The permanent modifications of the licence, once it is reinstated, include:
-The installation of CCTV both inside and outside of the premises
-The introduction of a drugs policy and the Challenge 25 scheme
-The provision of SIA registered door staff
-Not to have a designated smoking area to the front of the premises
-No unaccompanied children to be allowed on the premises and no children allow after 8pm
-Training in the sale of alcohol to be given to all staff and regularly reviewed
-Notices to be displayed stating drug searches may be carried out
Police evidence showed over the past two years there had been a number of reports of drug use and the dealing of controlled substances at the premises. There had also been incidents of violence.
The Licensing Panel was told the premises, which is owned by pub retailer and brewer Greene King, was managed through a tenancy agreement where the tenant rents the premises from Greene King.
A Designated Premises Supervisor (DPS) had been employed by the tenant to take responsibility of the day-to-day running of the pub.
Both the tenant and the DPS have had their contracts terminated and are no longer associated with the Crown and Anchor pub and/or Greene King.
Coun John Smart, the Chairman of Licensing at Mansfield District Council who chaired the Panel hearing, said: “The evidence was a damning indictment of the way Crown and Anchor was being run and the licensing panel had no option but to suspend the licence.

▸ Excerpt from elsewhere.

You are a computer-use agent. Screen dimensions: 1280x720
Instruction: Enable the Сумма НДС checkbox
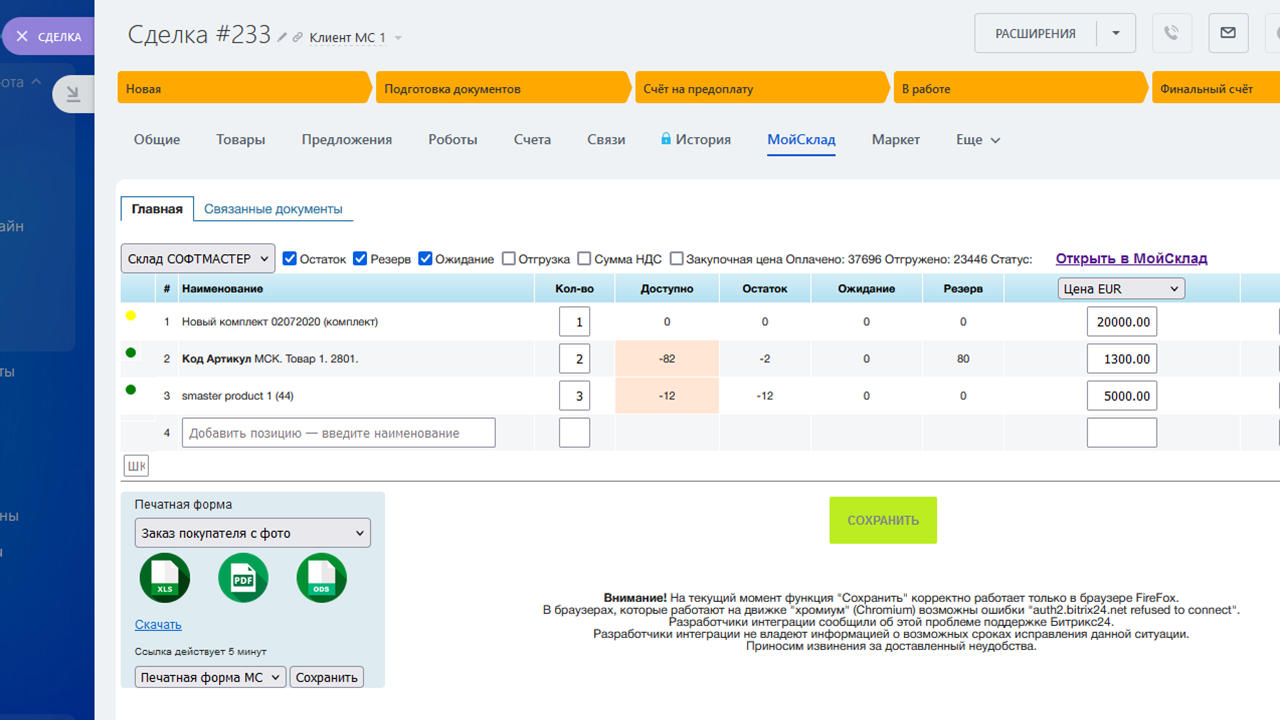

“Working in partnership with licensees and the police, we have led the way in numerous initiatives which have made Mansfield a better, safer place in which to enjoy an evening out. We are not prepared to put that progress in jeopardy.

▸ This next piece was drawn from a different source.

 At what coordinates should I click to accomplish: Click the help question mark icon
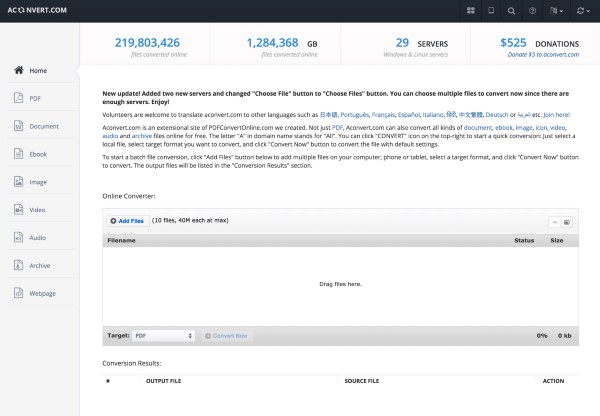coord(532,11)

“We are, however, satisfied that Greene King has already taken steps to address the issues associated with the premises and have made a commitment to put significant measures in place to ensure the premises will be robustly managed and operated in a safe and satisfactory manner when it reopens. This will, of course, be very closely monitored by both ourselves and the police.”
Neil Williams, Neighbourhood Policing Inspector for Mansfield South, who led the operation, said: “Until we are satisfied that the Crown and Anchor pub is operating legally and safely we will continue to ask that their licence is suspended.
“Working to ensure that the public is kept safe is our priority and we need to make sure that those who visit our town centre can do so safely and without fear of criminal behaviour.
“The vast majority of licensed traders in Mansfield act responsibly and we would be letting them down if we didn’t tackle the irresponsible minority with robust action.
“We have worked with our partners and the local community and will continue to do so.”